Here we validate a specific YAML file which should already exist, we will add the ability to send adhoc YAML to the nodes soon.
These runs return a lot of data about each check, not really usable on the CLI but as a API building block this will help us a lot.
Golang API
Speaking of APIs, for the first time in Choria we are publishing Golang client packages to interact with a specific agent, here’s an example of retrieving the list of checks from a node.
package main
import (
"context"
"fmt"
scoutagent "github.com/choria-io/go-choria/scout/agent/scout"
scoutclient "github.com/choria-io/go-choria/scout/client/scout"
)
func main() {
scout := scoutclient.Must()
scout.OptionIdentityFilter("dev1.example.net")
res, err := scout.Trigger().Checks([]interface{}{"mailq"}).Do(context.Background())
if err != nil {
panic(err)
}
res.EachOutput(func(r *scoutclient.TriggerOutput) {
data := &scoutagent.TriggerReply{}
err = r.ParseTriggerOutput(data)
if err != nil {
fmt.Printf("Invalid result from: %s: %s\n", r.ResultDetails().Sender(), err)
return
}
fmt.Printf("%s:\n", r.ResultDetails().Sender())
fmt.Printf("\tTransitioned: %v\n", data.TransitionedChecks)
fmt.Printf("\tSkipped: %v\n", data.SkippedChecks)
fmt.Printf("\tFailed: %v\n", data.FailedChecks)
})
}
This is the equivalent of choria req scout trigger check=mailq -I dev1.example.net.

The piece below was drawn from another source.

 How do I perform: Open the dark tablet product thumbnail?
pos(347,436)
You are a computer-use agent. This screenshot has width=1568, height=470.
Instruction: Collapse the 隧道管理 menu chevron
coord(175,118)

When run this produce the following output:
$ ~/trigger
dev1.example.net:
Transitioned: [mailq]
Skipped: []
Failed: []
You will be able to invoke Goss and interact with the results via the same API.
Conclusion
I have some other ideas for Goss, but as a starting point I am really happy with where this is and glad to see the over 1 000 line patch I did to Goss finally being used.